Östlich der Amperbrücke, an der Stelle des heutigen Deichensteges, führten die Brucker Bierbrauer, von denen es im 18. Jahrhundert zeitweilig nicht weniger als acht gab, ihre Frischwasserleitung in Holzrohren (Deicheln oder Teicheln genannt), vom Quellgebiet an der Ludwigshöhe her kommend, auf einem Steg über die Amper. Daher der Name Deicheln- (Teicheln) Steg. Er war Eigentum der Bräuer, denen natürlich auch die Baulast oblag. Ihr Versuch, diese Baulast 1845 durch Umänderung ihres Steges in eine förmliche Brücke auf die Marktgemeinde abzuwälzen, schlug zunächst fehl. Sie mußten den von ihnen auf eigene Kosten bereits umgebauten Steg auf Anordnung des königlichen Landgerichts zu beiden Seiten mit einer Türe abschließen. Erst 1879 gelang es durch eine vertragliche Vereinbarung zwischen Bräuer und Marktgemeinde den Steg zu öffnen und damit seine Nutzung durch die Allgemeinheit. Er blieb aber bis heute Fußgängersteg.
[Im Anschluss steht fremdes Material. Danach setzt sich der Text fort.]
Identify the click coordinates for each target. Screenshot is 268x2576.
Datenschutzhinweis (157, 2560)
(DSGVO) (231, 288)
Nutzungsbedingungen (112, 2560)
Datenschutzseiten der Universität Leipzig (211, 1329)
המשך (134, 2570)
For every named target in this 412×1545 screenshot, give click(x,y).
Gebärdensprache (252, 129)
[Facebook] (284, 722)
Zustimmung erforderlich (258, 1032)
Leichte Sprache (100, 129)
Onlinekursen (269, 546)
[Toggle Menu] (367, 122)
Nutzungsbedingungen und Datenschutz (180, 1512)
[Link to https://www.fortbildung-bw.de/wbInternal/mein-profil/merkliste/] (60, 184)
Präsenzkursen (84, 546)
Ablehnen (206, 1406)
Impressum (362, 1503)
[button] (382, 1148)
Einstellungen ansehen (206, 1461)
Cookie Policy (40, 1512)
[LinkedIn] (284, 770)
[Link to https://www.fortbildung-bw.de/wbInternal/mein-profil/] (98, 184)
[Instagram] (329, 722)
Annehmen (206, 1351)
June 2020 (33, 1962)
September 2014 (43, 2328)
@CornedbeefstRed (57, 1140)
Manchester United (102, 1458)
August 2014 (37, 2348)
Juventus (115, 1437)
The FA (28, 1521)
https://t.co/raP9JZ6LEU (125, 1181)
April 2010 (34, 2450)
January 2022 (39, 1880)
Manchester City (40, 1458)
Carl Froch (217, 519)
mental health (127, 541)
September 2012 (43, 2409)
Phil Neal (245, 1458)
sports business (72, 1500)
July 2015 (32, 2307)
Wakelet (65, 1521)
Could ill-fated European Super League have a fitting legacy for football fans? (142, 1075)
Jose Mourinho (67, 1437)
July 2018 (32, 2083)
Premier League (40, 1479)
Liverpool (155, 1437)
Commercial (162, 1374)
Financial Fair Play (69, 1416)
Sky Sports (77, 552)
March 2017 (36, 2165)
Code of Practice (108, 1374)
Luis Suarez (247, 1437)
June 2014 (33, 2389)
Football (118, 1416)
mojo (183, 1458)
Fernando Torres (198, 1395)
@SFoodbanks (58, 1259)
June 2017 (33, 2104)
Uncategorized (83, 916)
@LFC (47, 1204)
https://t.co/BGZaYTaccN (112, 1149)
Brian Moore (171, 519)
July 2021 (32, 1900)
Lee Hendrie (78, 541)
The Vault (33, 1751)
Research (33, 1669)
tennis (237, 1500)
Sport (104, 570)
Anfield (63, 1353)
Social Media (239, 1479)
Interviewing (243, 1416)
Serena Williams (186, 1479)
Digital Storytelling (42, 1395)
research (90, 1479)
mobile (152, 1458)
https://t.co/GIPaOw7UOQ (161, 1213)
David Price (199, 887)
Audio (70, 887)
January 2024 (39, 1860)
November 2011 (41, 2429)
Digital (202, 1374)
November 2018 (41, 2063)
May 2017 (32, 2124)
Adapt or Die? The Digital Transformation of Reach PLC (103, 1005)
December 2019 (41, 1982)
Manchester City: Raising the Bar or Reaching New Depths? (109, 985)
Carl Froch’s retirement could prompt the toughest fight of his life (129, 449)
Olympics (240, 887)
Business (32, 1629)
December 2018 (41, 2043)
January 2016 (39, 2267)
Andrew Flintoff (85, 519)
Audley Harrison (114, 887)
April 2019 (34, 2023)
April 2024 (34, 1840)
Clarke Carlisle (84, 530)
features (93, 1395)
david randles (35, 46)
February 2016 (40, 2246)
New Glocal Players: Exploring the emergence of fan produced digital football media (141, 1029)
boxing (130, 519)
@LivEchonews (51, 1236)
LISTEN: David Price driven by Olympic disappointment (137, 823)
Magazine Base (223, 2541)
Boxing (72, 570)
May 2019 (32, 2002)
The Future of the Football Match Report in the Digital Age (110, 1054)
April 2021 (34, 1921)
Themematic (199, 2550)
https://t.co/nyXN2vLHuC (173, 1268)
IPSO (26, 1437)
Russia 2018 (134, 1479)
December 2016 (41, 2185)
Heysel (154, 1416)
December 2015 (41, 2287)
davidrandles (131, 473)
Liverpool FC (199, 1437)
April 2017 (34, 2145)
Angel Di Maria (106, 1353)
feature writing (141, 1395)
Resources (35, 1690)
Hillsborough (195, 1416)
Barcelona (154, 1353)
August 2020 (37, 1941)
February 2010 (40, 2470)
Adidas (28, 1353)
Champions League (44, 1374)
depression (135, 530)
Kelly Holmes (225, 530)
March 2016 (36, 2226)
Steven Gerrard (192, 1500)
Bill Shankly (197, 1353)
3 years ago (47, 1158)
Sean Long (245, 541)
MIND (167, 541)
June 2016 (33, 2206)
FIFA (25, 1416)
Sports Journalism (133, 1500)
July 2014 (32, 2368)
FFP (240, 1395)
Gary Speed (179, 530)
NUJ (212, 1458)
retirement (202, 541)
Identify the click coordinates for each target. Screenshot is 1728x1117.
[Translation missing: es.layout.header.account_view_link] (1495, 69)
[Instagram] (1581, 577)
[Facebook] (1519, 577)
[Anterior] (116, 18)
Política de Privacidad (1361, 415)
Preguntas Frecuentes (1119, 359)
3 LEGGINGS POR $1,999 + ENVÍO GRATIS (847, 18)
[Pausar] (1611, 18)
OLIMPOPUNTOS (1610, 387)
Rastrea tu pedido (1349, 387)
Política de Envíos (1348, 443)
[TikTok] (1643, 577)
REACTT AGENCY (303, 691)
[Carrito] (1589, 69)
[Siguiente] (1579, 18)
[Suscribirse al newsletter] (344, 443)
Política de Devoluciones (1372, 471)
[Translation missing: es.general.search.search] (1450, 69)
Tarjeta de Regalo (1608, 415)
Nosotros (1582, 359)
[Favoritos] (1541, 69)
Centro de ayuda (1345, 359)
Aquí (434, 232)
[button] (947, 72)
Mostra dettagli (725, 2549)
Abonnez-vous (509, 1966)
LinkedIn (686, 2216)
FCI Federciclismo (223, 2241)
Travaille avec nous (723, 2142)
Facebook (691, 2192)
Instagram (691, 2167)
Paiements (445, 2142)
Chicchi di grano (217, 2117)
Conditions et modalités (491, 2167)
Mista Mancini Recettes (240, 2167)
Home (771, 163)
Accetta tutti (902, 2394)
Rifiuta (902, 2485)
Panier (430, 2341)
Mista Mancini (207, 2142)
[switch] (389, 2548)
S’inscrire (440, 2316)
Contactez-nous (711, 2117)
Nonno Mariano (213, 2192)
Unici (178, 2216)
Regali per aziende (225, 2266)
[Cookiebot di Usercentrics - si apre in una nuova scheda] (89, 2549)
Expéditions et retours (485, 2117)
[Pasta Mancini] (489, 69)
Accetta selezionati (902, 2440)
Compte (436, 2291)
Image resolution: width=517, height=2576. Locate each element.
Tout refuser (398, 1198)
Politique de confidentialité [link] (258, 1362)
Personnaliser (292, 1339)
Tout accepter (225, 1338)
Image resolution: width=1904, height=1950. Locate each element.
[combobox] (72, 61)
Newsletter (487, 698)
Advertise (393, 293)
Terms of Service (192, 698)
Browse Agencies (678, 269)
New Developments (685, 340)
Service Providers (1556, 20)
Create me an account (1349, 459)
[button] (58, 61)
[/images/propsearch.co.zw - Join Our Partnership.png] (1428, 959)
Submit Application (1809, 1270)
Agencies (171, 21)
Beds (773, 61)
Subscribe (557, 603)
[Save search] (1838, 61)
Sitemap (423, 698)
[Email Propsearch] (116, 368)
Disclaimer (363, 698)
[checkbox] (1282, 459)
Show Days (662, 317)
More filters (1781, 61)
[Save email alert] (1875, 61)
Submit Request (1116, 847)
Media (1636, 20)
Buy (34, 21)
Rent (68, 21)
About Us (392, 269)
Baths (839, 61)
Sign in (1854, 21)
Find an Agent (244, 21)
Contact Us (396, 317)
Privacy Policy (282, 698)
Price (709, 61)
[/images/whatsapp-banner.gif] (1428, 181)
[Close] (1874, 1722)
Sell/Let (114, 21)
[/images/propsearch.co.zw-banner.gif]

Westlich der Amperbrücke, an Stelle der heutigen Schlachthofbrücke, führte die Obermühlbrücke zur Obermühle (heute E-Werk). Über sie brachten die Bauern aus Puch über die "Pucher - Mühl - Straße" ihr Getreide zur Obermühle. Die Brücke war immer Eigentum des Obermüllers und von diesem zu unterhalten.
Die heute den Radfahrern und Fußgängern vorbehaltenen Heubrücke hieß früher die "Lange Brücke". Sie war Eigentum des Klosters, verband dessen landwirtschaftlichen Betrieb mit seinen Äckern und Wiesen nördlich der Amper und wurde auch nur für diesen Zweck genutzt.